Dáil debates

Tuesday, 29 April 2008

3:00 pm

Photo of Enda KennyEnda Kenny (Mayo, Fine Gael)

This is a Minister who is stripping services from hospitals and not replacing them with anything better. Question No. 17 in the name of Deputy Coonan queries the value for money achieved in respect of the extra moneys spent on hygiene because more money does not mean cleaner hospitals. We need to ask what happened when information about the deaths in Loughlinstown hospital became known. These are not just statistics; they are deceased persons. They went into hospital to get better but got these hospital acquired infections and are now dead. Regardless of having hand gel or solution at the entrances to the wards or at the doors in this case, the monitoring and assessment of the value for money achieved must be examined. Extra money does not mean cleaner hospitals.

The 15 people in Ennis who passed away all had hospital acquired infections. The Tánaiste has been the paymaster general. He is paying €15 billion to a health system. This year, €170 million is being spent on cleaning our hospitals and we cannot get that system right. I do not know if the Tánaiste can appreciate the real fear, anxiety and lack of confidence people have about going into hospital.

God rest her, Ms Kathleen Whiston went into Loughlinstown hospital to be treated for a diabetes problem and management of an infection. She died, as did 16 others there and 15 in Ennis General Hospital, and we do not know what has happened in other hospitals around the country. The Tánaiste is paying €170 million for hospital hygiene but has no monitoring of the impact or benefit of it. Extra money does not mean extra hygiene. Through the HSE the Tánaiste is paying private contractors huge sums of money with no assessment of the outcome of that work.

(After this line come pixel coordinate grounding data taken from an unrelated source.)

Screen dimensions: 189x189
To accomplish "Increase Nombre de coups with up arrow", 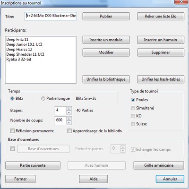I will coord(69,119).
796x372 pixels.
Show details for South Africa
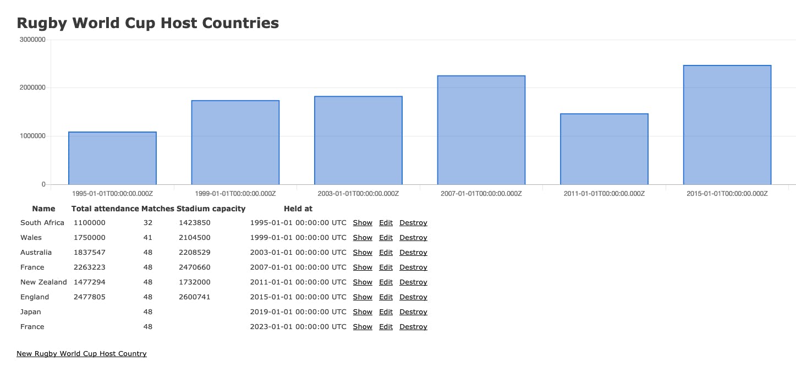click(x=362, y=222)
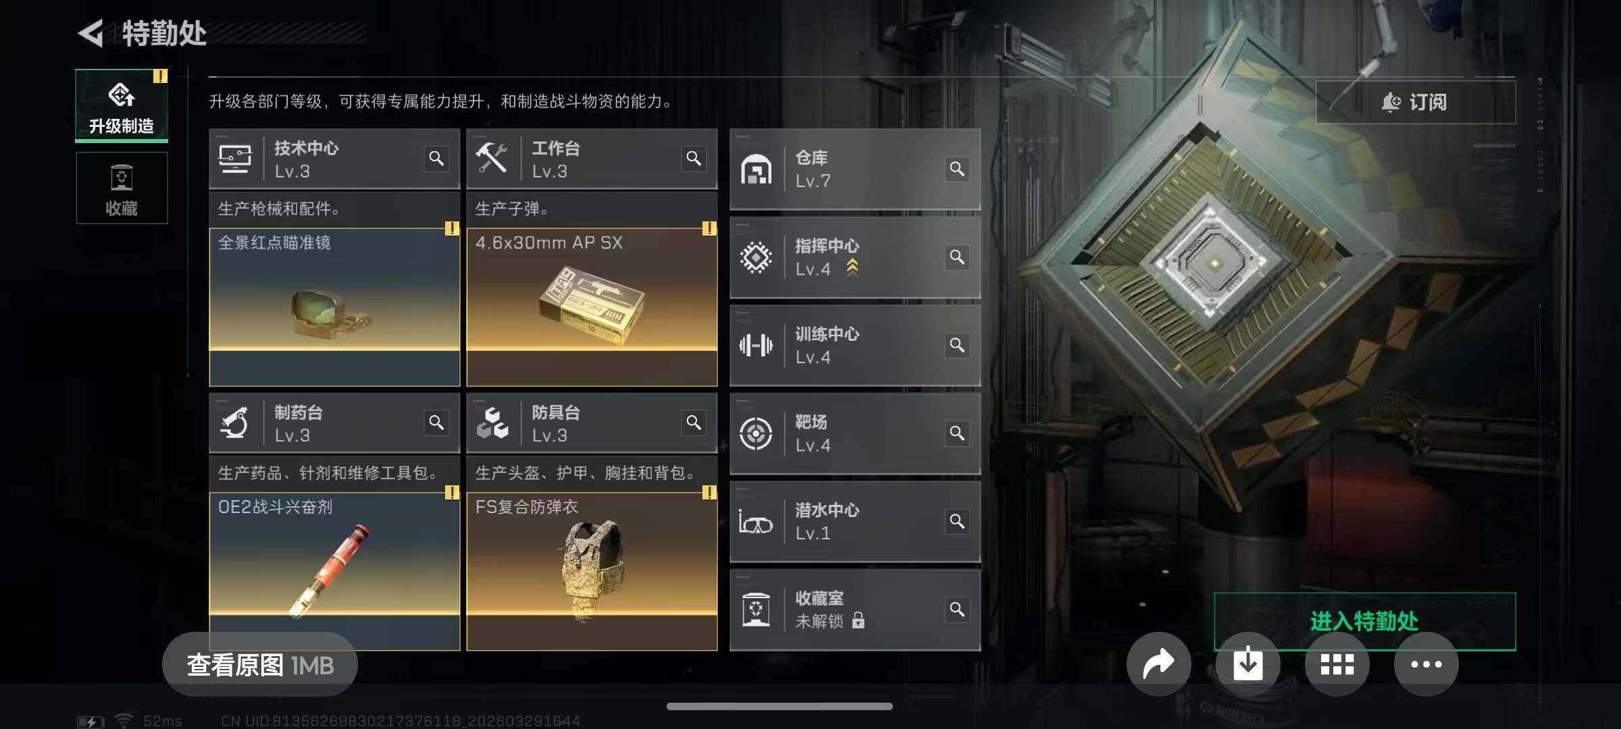Select the 全景红点瞄准镜 crafting item
The width and height of the screenshot is (1621, 729).
click(x=335, y=307)
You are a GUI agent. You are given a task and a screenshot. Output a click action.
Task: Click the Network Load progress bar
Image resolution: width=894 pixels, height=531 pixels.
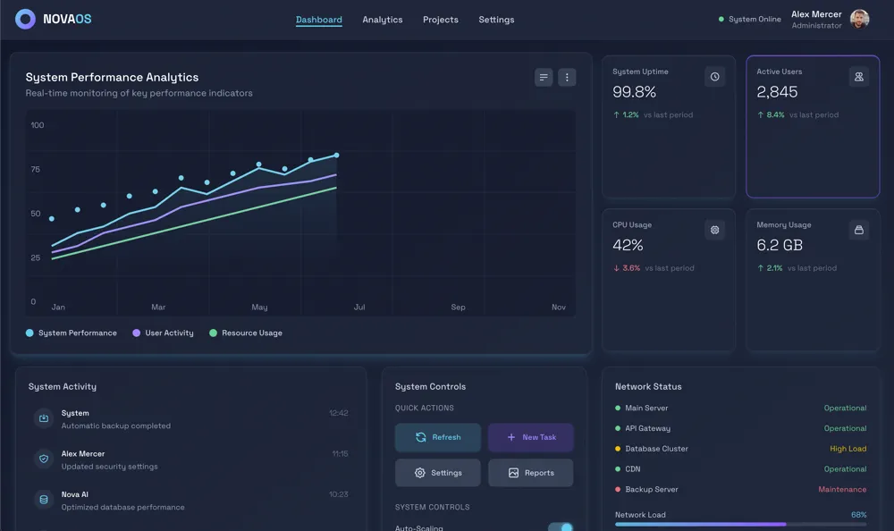(740, 525)
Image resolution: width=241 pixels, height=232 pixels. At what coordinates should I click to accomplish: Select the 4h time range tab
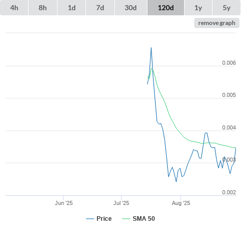(14, 8)
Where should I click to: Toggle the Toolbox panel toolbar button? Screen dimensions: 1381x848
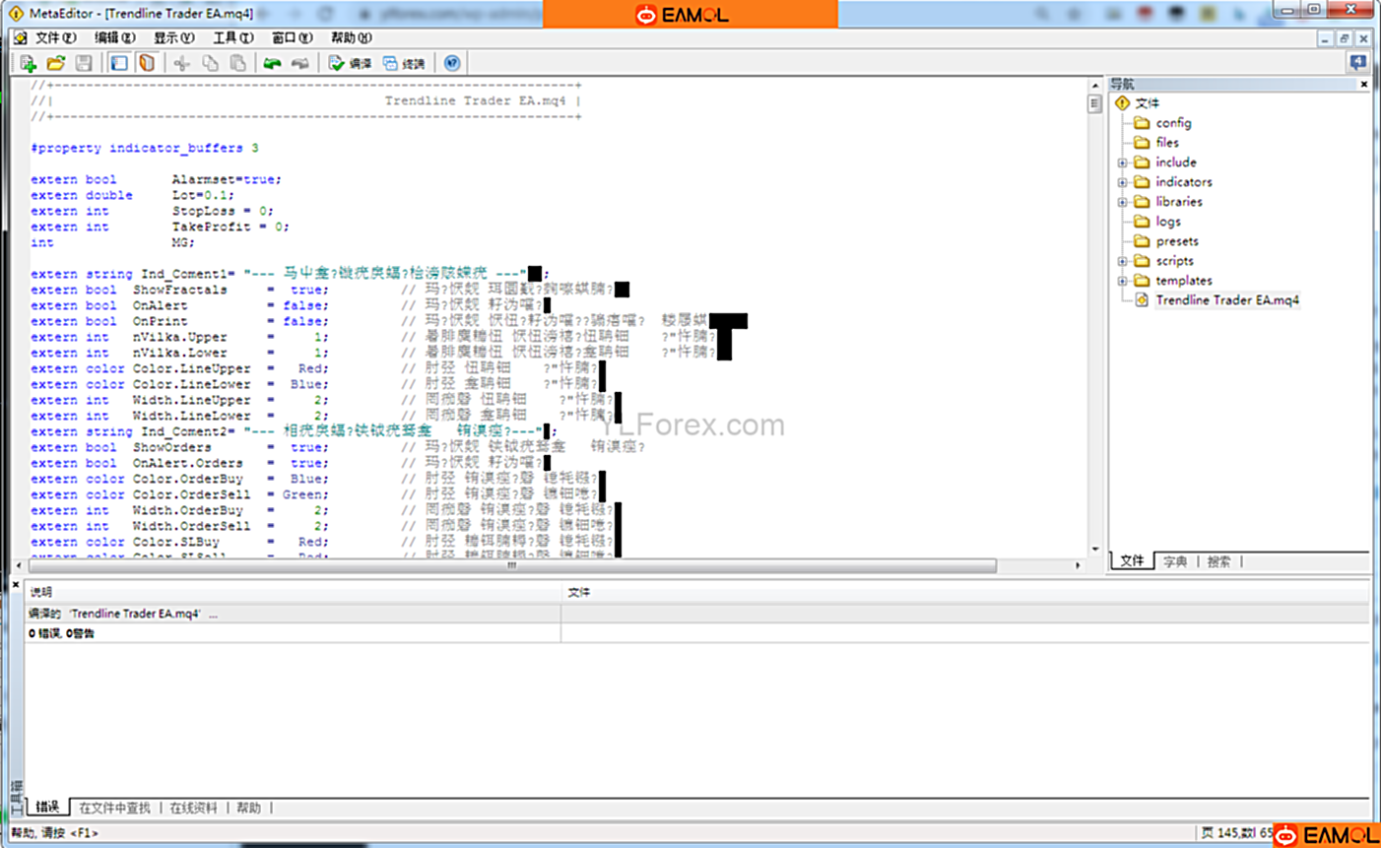(147, 63)
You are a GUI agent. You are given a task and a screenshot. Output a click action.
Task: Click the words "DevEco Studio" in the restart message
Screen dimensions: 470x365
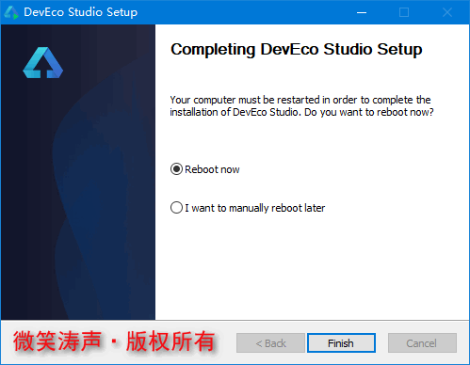(265, 112)
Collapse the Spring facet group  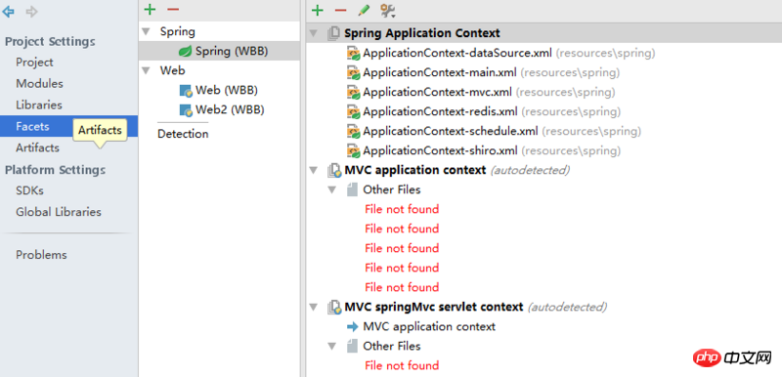(146, 31)
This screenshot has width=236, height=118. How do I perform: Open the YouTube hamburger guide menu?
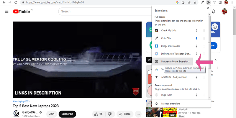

What happened in Loughlinstown after it became known that C. diff, MRSA and hospital acquired infection were the causes of death in those persons? What happened in Ennis when it became known that 15 deceased people had hospital acquired infections? The end result is that while we are spending a significant amount of money, we cannot keep our hospitals clean. When the Tánaiste and I were much younger, one could smell the disinfectant from 200 yd. away. People want to know they can have confidence that when they go into hospital to be treated for an ailment or illness, they will not die because of lack of hygiene or a hospital acquired infection. That is the problem to which the Minister for Health and Children should apply herself with the money the Tánaiste has given her for extra hygiene controls. Where is the assessment, the value for money and the extra benefit? Patients are dying.